**Goal**
Arrange every line of the material below as a JSON list of strings, one string per line and no entries for blank lines.

**Material for the task**
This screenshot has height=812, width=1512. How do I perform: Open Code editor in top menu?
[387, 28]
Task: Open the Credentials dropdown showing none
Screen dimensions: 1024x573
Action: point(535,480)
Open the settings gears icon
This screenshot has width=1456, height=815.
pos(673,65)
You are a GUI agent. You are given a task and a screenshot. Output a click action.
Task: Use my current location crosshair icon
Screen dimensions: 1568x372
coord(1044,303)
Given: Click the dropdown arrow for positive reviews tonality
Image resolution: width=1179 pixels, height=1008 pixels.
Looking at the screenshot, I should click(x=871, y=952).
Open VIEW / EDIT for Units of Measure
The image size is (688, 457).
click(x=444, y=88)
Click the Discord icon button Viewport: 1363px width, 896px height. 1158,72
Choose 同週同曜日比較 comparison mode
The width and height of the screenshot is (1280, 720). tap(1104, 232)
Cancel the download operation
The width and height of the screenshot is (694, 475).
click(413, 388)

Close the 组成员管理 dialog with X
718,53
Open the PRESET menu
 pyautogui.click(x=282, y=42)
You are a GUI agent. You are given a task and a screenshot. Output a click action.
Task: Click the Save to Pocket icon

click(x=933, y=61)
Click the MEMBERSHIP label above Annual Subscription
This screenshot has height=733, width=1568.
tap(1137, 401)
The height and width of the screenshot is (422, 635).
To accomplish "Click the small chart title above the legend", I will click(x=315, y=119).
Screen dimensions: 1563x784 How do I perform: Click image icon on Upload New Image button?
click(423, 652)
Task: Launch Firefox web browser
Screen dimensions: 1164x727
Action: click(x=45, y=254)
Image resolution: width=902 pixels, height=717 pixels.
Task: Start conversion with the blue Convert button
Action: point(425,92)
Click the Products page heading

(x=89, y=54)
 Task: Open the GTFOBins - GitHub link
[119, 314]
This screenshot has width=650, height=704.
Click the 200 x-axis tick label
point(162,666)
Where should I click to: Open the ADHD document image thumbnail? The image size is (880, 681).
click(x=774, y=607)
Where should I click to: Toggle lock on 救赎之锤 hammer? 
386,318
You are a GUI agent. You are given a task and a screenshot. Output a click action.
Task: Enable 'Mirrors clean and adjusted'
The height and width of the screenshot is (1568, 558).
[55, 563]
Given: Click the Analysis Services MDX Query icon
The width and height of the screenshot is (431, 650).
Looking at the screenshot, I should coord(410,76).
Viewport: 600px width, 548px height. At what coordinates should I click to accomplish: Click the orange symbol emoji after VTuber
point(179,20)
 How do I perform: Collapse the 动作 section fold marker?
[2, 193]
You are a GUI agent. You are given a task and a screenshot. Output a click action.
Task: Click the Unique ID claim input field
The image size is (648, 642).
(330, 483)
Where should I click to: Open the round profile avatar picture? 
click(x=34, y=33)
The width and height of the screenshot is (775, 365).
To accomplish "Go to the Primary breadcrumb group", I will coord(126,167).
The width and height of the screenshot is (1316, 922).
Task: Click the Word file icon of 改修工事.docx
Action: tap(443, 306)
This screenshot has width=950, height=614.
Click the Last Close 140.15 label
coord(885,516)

**Final result**
[
  "This screenshot has height=812, width=1512. How do I perform: Open Code editor in top menu?",
  "[387, 28]",
  "Task: Open the Credentials dropdown showing none",
  "Screen dimensions: 1024x573",
  "Action: point(535,480)",
  "Open the settings gears icon",
  "This screenshot has width=1456, height=815.",
  "pos(673,65)",
  "You are a GUI agent. You are given a task and a screenshot. Output a click action.",
  "Task: Use my current location crosshair icon",
  "Screen dimensions: 1568x372",
  "coord(1044,303)",
  "Given: Click the dropdown arrow for positive reviews tonality",
  "Image resolution: width=1179 pixels, height=1008 pixels.",
  "Looking at the screenshot, I should click(x=871, y=952).",
  "Open VIEW / EDIT for Units of Measure",
  "The image size is (688, 457).",
  "click(x=444, y=88)",
  "Click the Discord icon button Viewport: 1363px width, 896px height. 1158,72",
  "Choose 同週同曜日比較 comparison mode",
  "The width and height of the screenshot is (1280, 720). tap(1104, 232)",
  "Cancel the download operation",
  "The width and height of the screenshot is (694, 475).",
  "click(413, 388)",
  "Close the 组成员管理 dialog with X",
  "718,53",
  "Open the PRESET menu",
  " pyautogui.click(x=282, y=42)",
  "You are a GUI agent. You are given a task and a screenshot. Output a click action.",
  "Task: Click the Save to Pocket icon",
  "click(x=933, y=61)",
  "Click the MEMBERSHIP label above Annual Subscription",
  "This screenshot has height=733, width=1568.",
  "tap(1137, 401)",
  "The height and width of the screenshot is (422, 635).",
  "To accomplish \"Click the small chart title above the legend\", I will click(x=315, y=119).",
  "Screen dimensions: 1563x784 How do I perform: Click image icon on Upload New Image button?",
  "click(423, 652)",
  "Task: Launch Firefox web browser",
  "Screen dimensions: 1164x727",
  "Action: click(x=45, y=254)",
  "Image resolution: width=902 pixels, height=717 pixels.",
  "Task: Start conversion with the blue Convert button",
  "Action: point(425,92)",
  "Click the Products page heading",
  "(x=89, y=54)",
  " Task: Open the GTFOBins - GitHub link",
  "[119, 314]",
  "This screenshot has width=650, height=704.",
  "Click the 200 x-axis tick label",
  "point(162,666)",
  "Where should I click to: Open the ADHD document image thumbnail? The image size is (880, 681).",
  "click(x=774, y=607)",
  "Where should I click to: Toggle lock on 救赎之锤 hammer? ",
  "386,318",
  "You are a GUI agent. You are given a task and a screenshot. Output a click action.",
  "Task: Enable 'Mirrors clean and adjusted'",
  "The height and width of the screenshot is (1568, 558).",
  "[55, 563]",
  "Given: Click the Analysis Services MDX Query icon",
  "The width and height of the screenshot is (431, 650).",
  "Looking at the screenshot, I should coord(410,76).",
  "Viewport: 600px width, 548px height. At what coordinates should I click to accomplish: Click the orange symbol emoji after VTuber",
  "point(179,20)",
  " How do I perform: Collapse the 动作 section fold marker?",
  "[2, 193]",
  "You are a GUI agent. You are given a task and a screenshot. Output a click action.",
  "Task: Click the Unique ID claim input field",
  "The image size is (648, 642).",
  "(330, 483)",
  "Where should I click to: Open the round profile avatar picture? ",
  "click(x=34, y=33)",
  "The width and height of the screenshot is (775, 365).",
  "To accomplish \"Go to the Primary breadcrumb group\", I will coord(126,167).",
  "The width and height of the screenshot is (1316, 922).",
  "Task: Click the Word file icon of 改修工事.docx",
  "Action: tap(443, 306)",
  "This screenshot has width=950, height=614.",
  "Click the Last Close 140.15 label",
  "coord(885,516)"
]